**Work required**
Could you output every record below exactly as it appears?

Saved data entries
[Start of section]

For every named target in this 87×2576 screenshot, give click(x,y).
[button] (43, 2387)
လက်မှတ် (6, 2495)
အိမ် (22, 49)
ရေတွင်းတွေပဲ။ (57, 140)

[End of section]

**Result of the exercise**
For every named target in this 87×2576 screenshot, give click(x,y).
[button] (43, 2387)
လက်မှတ် (6, 2495)
အိမ် (22, 49)
ရေတွင်းတွေပဲ။ (57, 140)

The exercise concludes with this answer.